CryoSat was launched in 2010 to measure sea-ice thickness in the Arctic, but data from the Earth-observing satellite have also been exploited for other studies. High-resolution mapping of the topography of the ocean floor is now being added to the ice mission’s repertoire.

So the data from which the ‘potentially alarming’ result was produced consists of a series that began in April 2010, and has thus only had the chance to record Arctic conditions over two summers and two winters.

Some results from Cryosat-2 were announced in April this year.

After nearly a year and a half of operations, CryoSat has yielded its first seasonal variation map of Arctic sea-ice thickness. Results from ESA’s ice mission were presented today at the Royal Society in London.

In June 2011, the first map of Arctic sea-ice thickness was unveiled, using CryoSat data acquired between January and February of that year.
Now, the complete 2010–11 winter season data have been processed to produce a seasonal variation map of sea-ice thickness.

This is the first map of its kind generated using data from a radar altimeter and at such a high resolution compared to previous satellite measurements.

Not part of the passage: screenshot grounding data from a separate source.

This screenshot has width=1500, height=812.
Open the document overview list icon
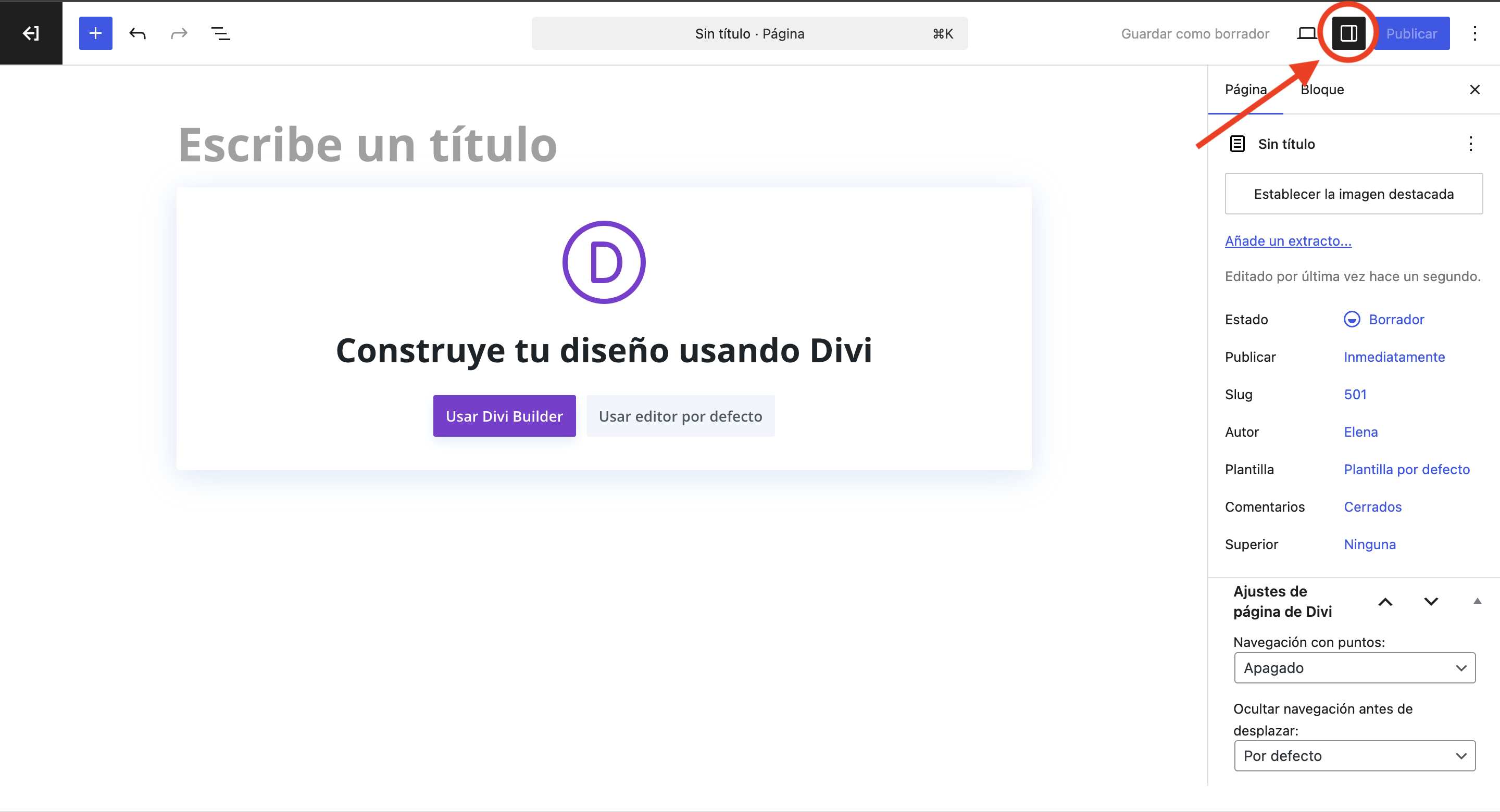220,33
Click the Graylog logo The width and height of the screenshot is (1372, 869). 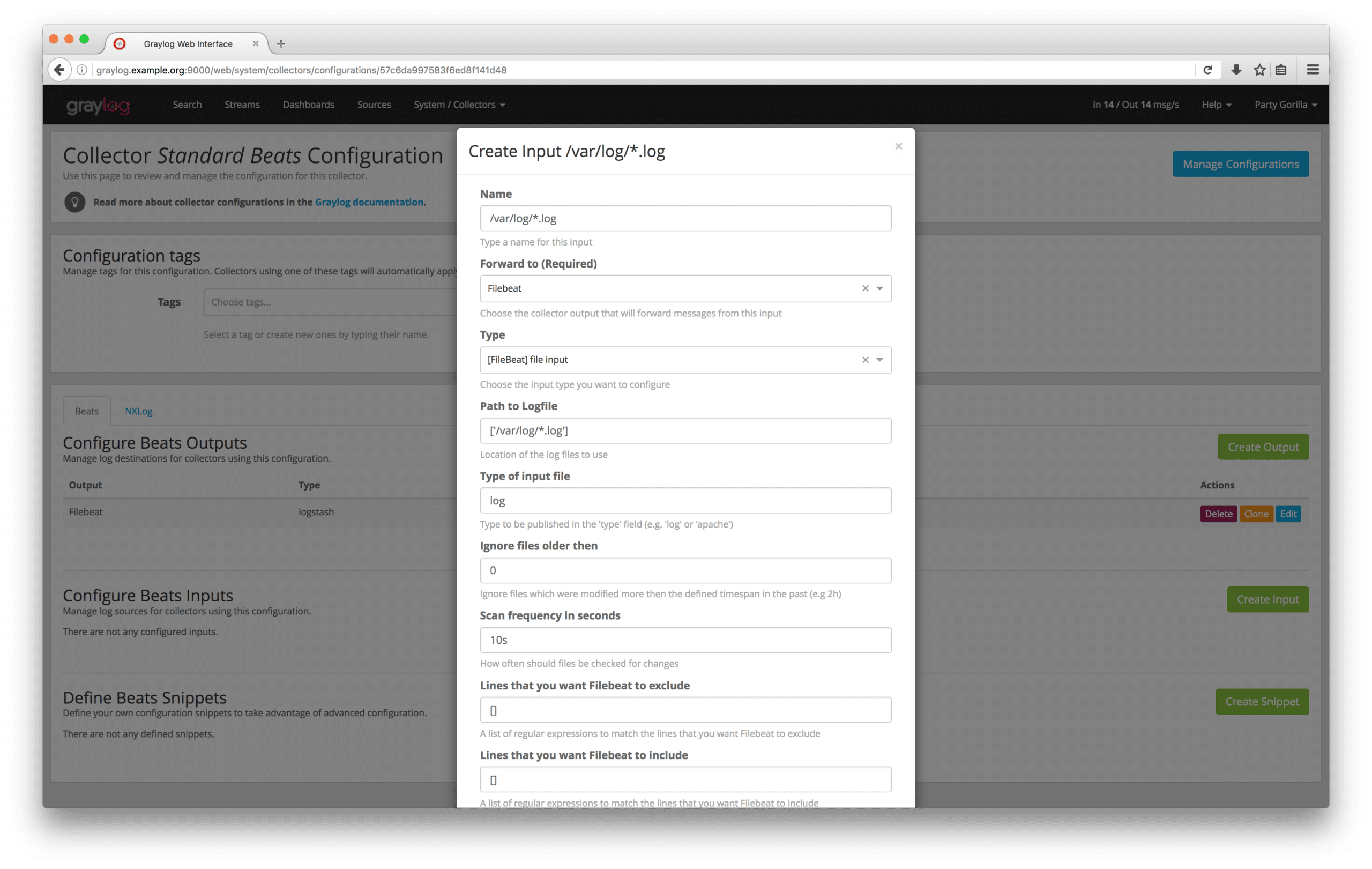(x=98, y=106)
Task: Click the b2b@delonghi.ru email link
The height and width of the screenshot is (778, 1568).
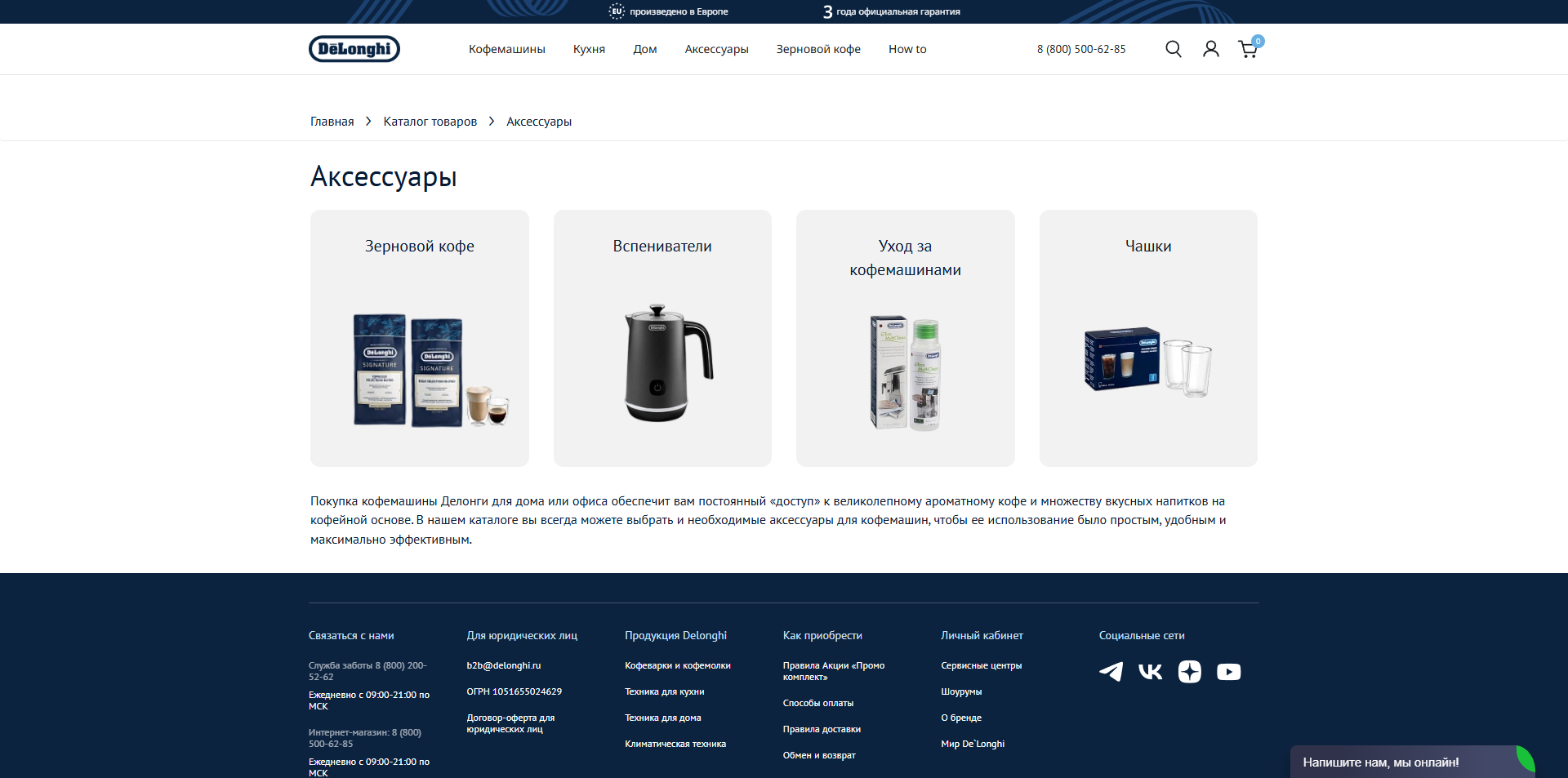Action: coord(503,665)
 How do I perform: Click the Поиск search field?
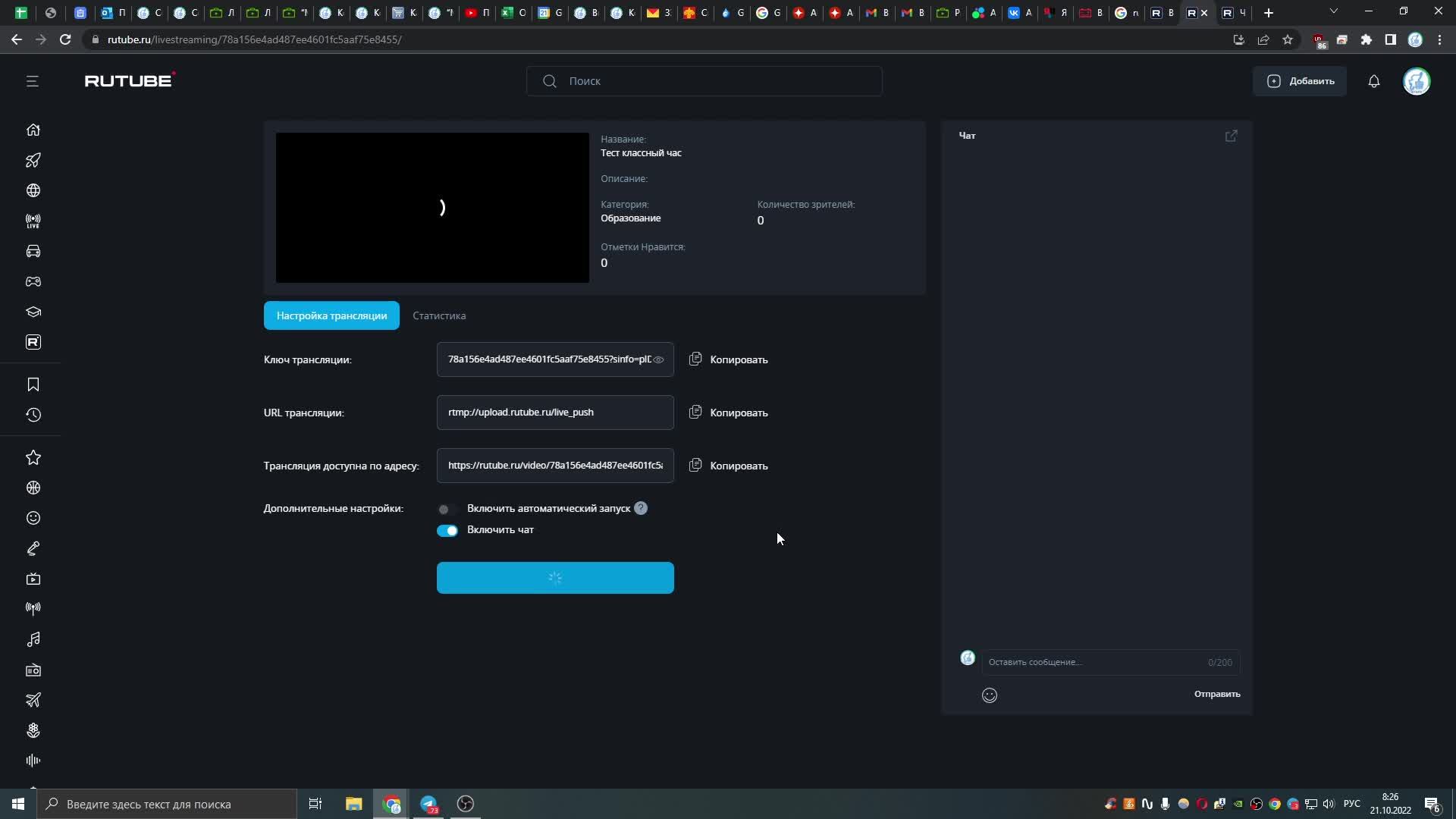click(704, 81)
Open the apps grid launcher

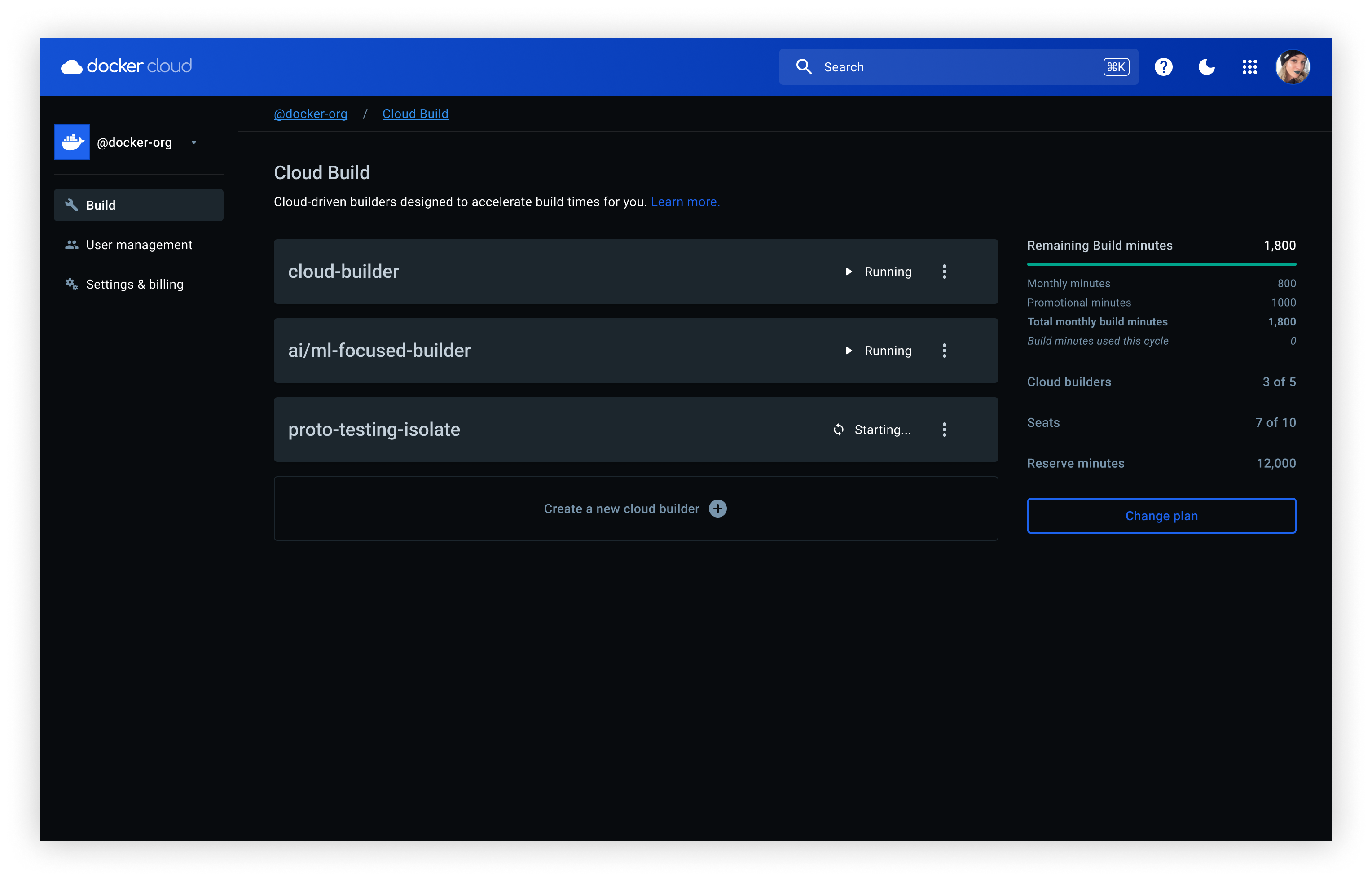point(1250,66)
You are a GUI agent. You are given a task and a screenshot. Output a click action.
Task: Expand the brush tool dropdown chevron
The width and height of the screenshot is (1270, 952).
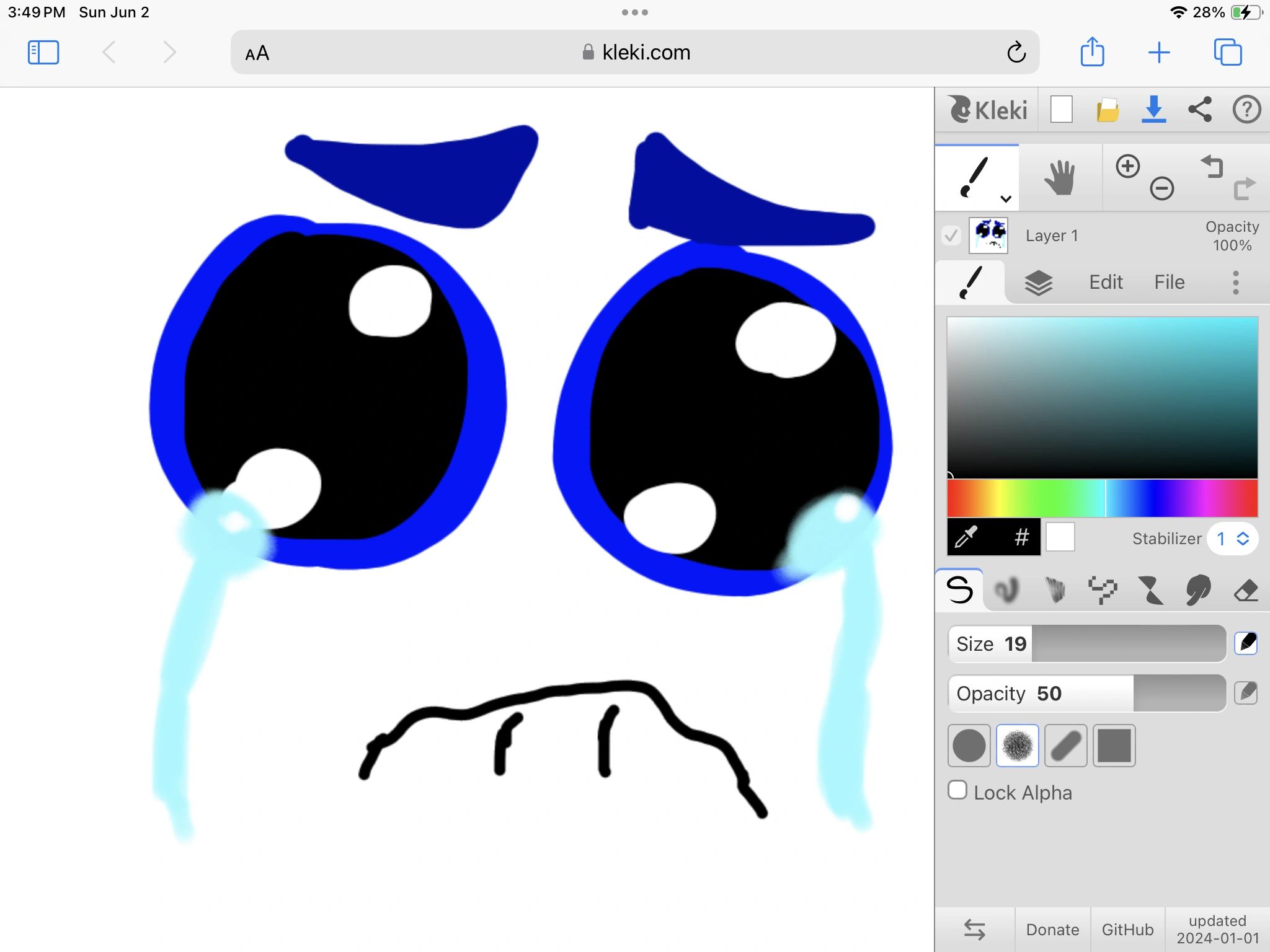(x=1006, y=199)
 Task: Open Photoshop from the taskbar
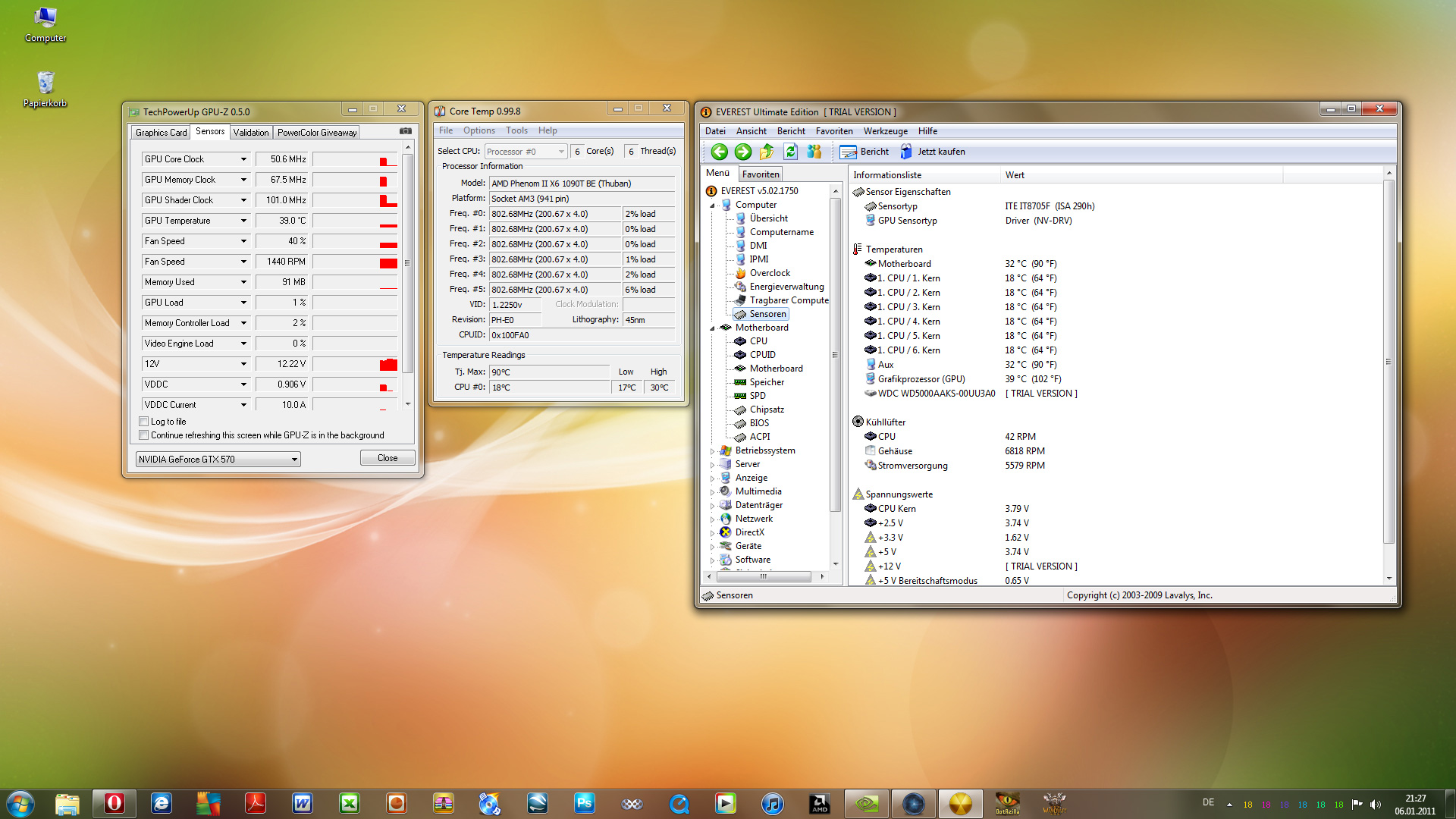584,803
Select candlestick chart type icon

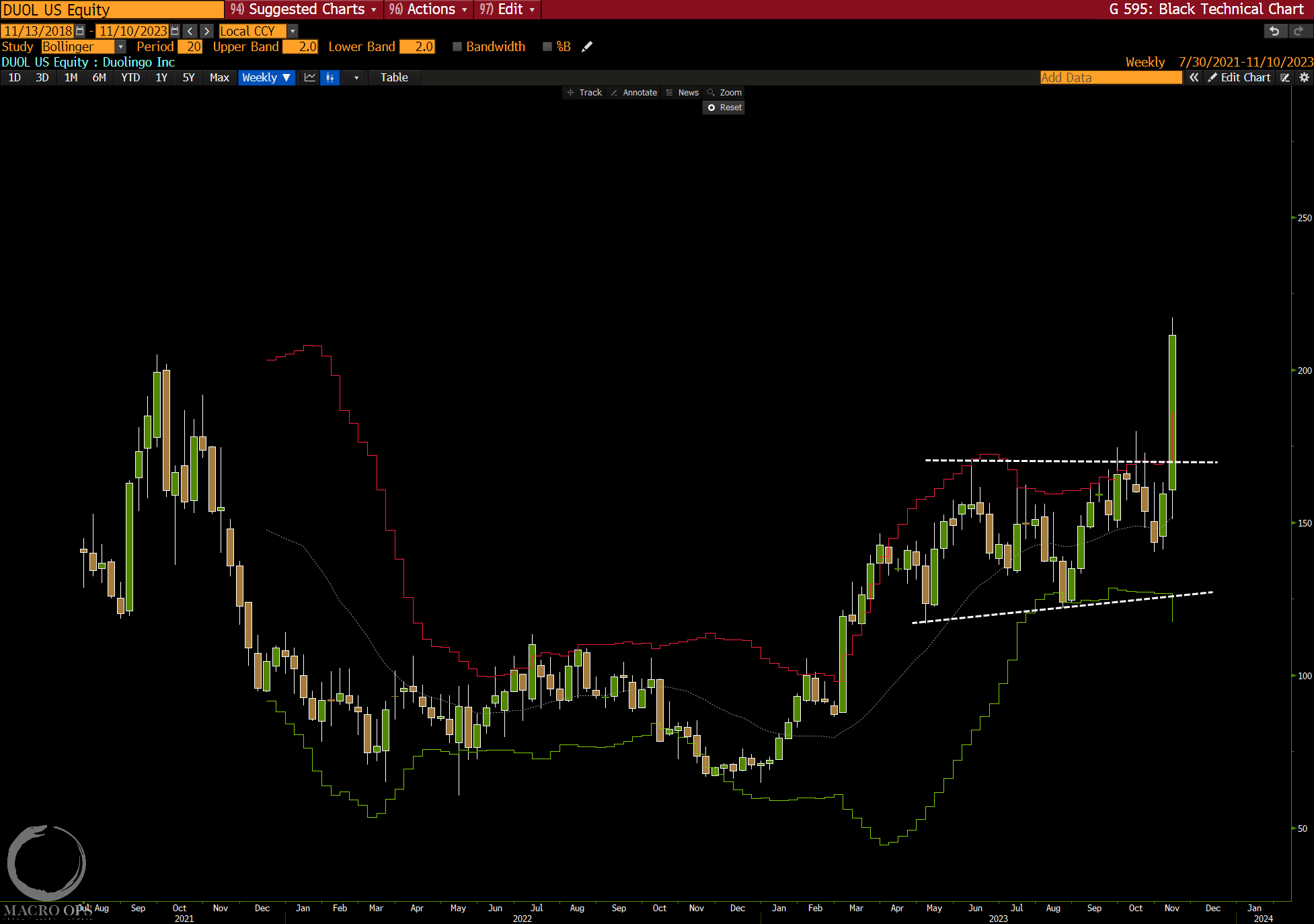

If these really are the first data relating to the volume of ice available to science, then it really is far too early for researchers to be claiming to be able to put a date on the demise of summer Arctic sea ice. Moreover, and never mind the failure of journalists to subject scientists’ claims to scrutiny, what was Seymour Laxon of the Centre for Polar Observation and Modelling doing, going on a mainstream news programme — perhaps the most listened-to news programme of the entire country — to explain that science was able to put a date on the terminal point of Arctic sea ice? The only thing he should have been able to say is that ‘it’s too early to say’.

Anything else is, frankly, a lie. The variation in sea ice volume detected by Cryosat-2 may well have been no more than weather. In order to make the predictions that Laxon made, he would have to assume that any variation can only be accounted for by anthropogenic climate change, and that the trend it detected would continue.

This is as clear a case of environmental politics preceding the science as any other alarmist story. I have no idea whether or not Laxon consciously allowed himself to speak prematurely on the decline of sea ice, and I do not care. The alarmist story is allowed to proceed in spite of facts, and without scrutiny or criticism.


UPDATE

Paul Matthews let me know by twitter that I was wrong to say the measurements were based just on Cryosat2. In the interview, he explains that the data were produced by using Cryosat2 and NASA’s Icestat satellite. Either way, however, the data he refers are measurements still only taken since 2010, which I still believe is far too short a time series to say anything about trends, let alone safely projecting them.


UPDATE 2

Andrew Orlowski has an interesting article about Laxon’s claims over at the Register.

Laxon has generated a torrent of headlines in the media. It’s the silly season, of course, so this is to be expected. But what most surprises me is that I can’t track down any evidence of the ‘research’ this is supposed to be from, nor even a press release. All this headline-making seems to have happened just on the basis of one man’s opinion. This opinion, from one man, gets turned into science, produced by ‘scientists’.